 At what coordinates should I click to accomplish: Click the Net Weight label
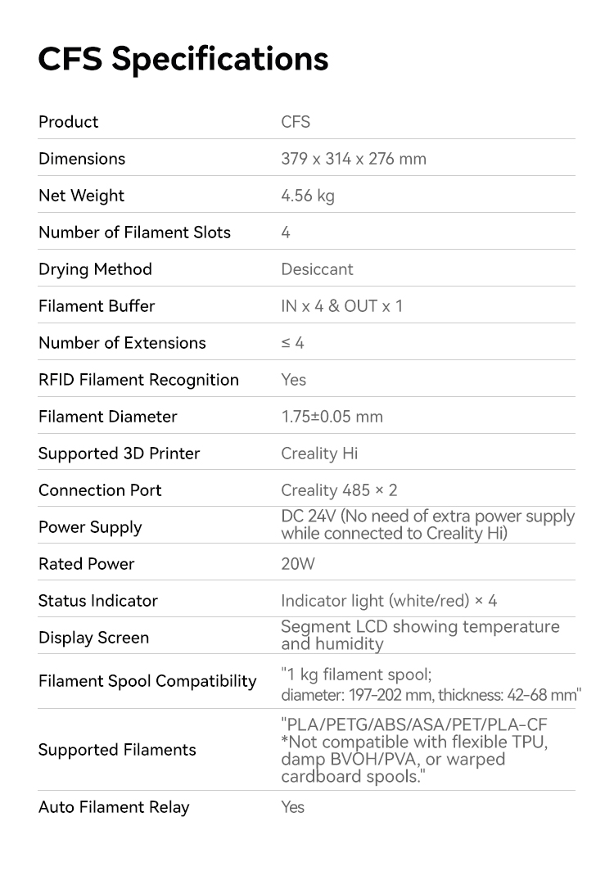tap(81, 196)
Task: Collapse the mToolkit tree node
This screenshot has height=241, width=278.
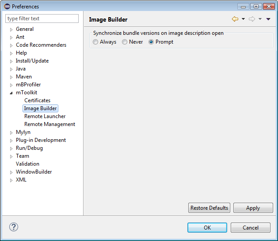Action: [x=11, y=93]
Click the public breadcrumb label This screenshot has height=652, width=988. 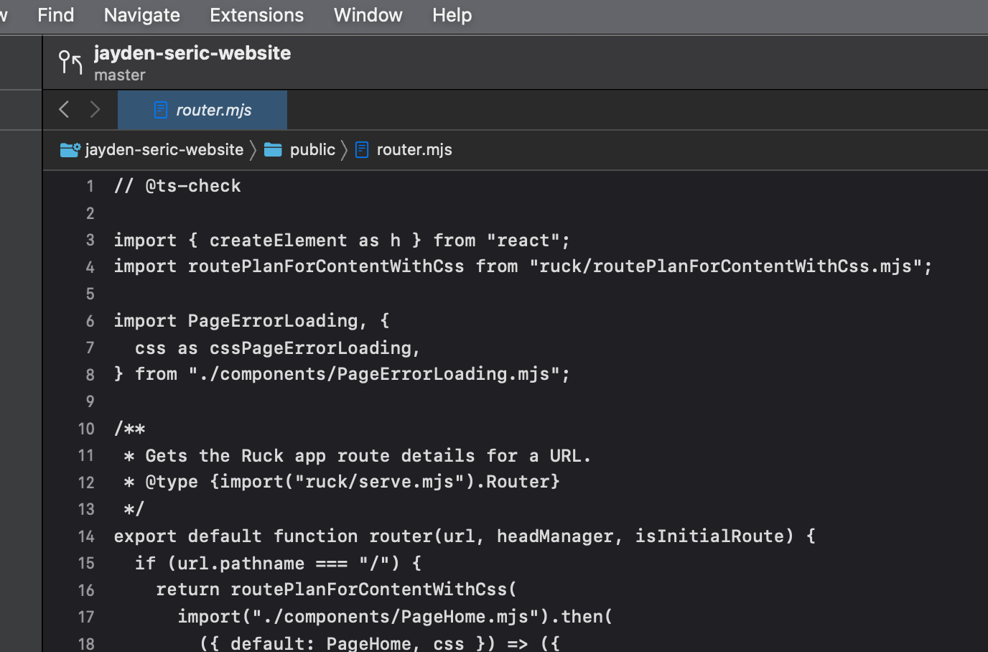pyautogui.click(x=312, y=149)
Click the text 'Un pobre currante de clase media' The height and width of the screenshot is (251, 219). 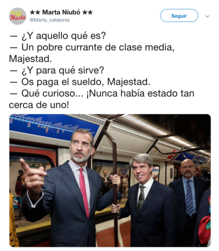tap(98, 47)
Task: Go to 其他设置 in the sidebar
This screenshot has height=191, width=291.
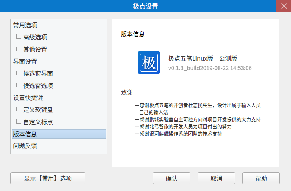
————————
TO DO: Which lines above carry the string "Task"? Copy those lines.

SOLUTION TO THIS PROBLEM:
Task: Collapse the mToolkit tree node
Task: Go to 其他设置 in the sidebar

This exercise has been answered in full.